What is the best way to handle sessions with ADR?

Right before Christmas, I reached out to Paul Jones asking:

I’ve reached a point with a couple of my Radar projects where I need to add a login and set permissions. I’m trying to figure out the best way to handle this, especially with PSR-7 and ADR.

This led to discussing how to do sessions properly in Radar. I had read Paul’s post PSR-7 and Session Cookies which discussed how to tweak PHP Sessions to work better in a PSR-7 architecture. You don’t really want PHP automatically sending and reading cookies outside of the Request object.

Paul responded:

Finally, the more I work with separated domain layer, the more I dislike the built-in PHP session system. Lately, I have started to consider avoiding it entirely, in favor of something like a custom DomainSession. Attached are my very rough notes-in-code; maybe they’ll be useful to you.

Needless to say, they have been very useful. Paul has been incredibly generous with his time and after going back and forth through several rounds of refactoring and revising I’m ready to officially announce Cadre.DomainSession. The current version as of this post is 0.4.0.

Why DomainSession?

The reason for this package is that as Paul had said: “Anything that touches storage should be considered domain-layer work.” so it’s ok to read the session cookie in an Input class, and it’s ok to write the cookie in a Responder class, but pretty much everything else should be in the Domain layer.

For more information about Radar see Radar Under the Hood.

What does it do?

Cadre.DomainSession takes a session id (or generates one) and loads session data from storage. It’s smart enough to handle regenerating session ids and cleaning up expired sessions.

Demo

I’ve put together a small demo app using Radar and Cadre.DomainSession at radar-domain-session.

Loading the Session ID From a Cookie

Reading the session ID from a cookie is handled in the Input of your route. I used the excellent library dflydev-fig-cookies to simplify getting and setting cookies in PSR-7.

In Application\Delivery\DefaultInput I read from the SESSION_ID cookie, returning null if it doesn’t exist.

Starting, Using and Finishing the Session

In Application\Domain\Home I first inject the Cadre\DomainSession\SessionManager. Then I start the session with the session ID I passed in from the Input. I check to see if there is a timestamp session value (Unknown if not present) and assign it with the current timestamp. Finally, I finish the session which is what persists the data to storage. In this case, it’s just to the filesystem. One important thing to note is that I have to return the session object in the payload for the final step.

If you want to regenerate the session ID you can do so by calling $session->getId()->regenerate().

Persisting the Session ID in a Cookie

In Application\Delivery\DefaultResponder I check to see if there was a session in the payload. If there is, I check to see if the session ID has been updated (new or regenerated session id). If it’s been updated I persist the session ID value to the session cookie I’m reading from in the Input and that’s all there is to it.

Concerns

I have some concerns with this library. The built-in session handling has withstood the test of time. It’s been looked at and I assume many security concerns have been fixed. I’m not a security expert, so I worry that there are vulnerabilities in my code.

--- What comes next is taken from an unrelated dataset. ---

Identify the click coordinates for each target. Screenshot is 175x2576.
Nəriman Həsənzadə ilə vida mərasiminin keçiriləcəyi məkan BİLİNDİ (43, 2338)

In particular, I’m using what I consider to be a fairly naive method for generating session IDs.

I need to do some research and find if session_create_id would be a better method to use. I’m not sure if it just generates an ID or if it depends on the storage implementation.

Summary

When you’re using ADR, it’s important to be absolutely clear what is and isn’t part of your domain. Paul considers anything that touches storage as domain-layer work. Reading and writing cookies is an implementation detail that is part of the delivery mechanism. Imagine using the same domain objects in a command line application. You wouldn’t use cookies, but perhaps you would pass a session ID in as a command line argument.

What am I missing? Do you find this implementation useful? Let me know in the comments.

UPDATE: There is also an interesting conversation going over on Reddit.

Author: Andrew Shell

Madison, WI developer, Co-Founder and CTO of Pinpoint Software, founder of Madison PHP.

4 thoughts on “What is the best way to handle sessions with ADR?”

  1. Hi Andrew, nice article!

    Do you have any thoughts on how this could be used from a CLI environment? I would very much like to be able to have one ApplicationService (Application\Domain\Home in your example) that I can use in my web interface (where it reads from the session) but also in my CLI commands (where it uses the current *nix user, or defaults to full administrative access, or whatever). I don’t see how I can do that, without making the domain aware of what the source of interaction is though.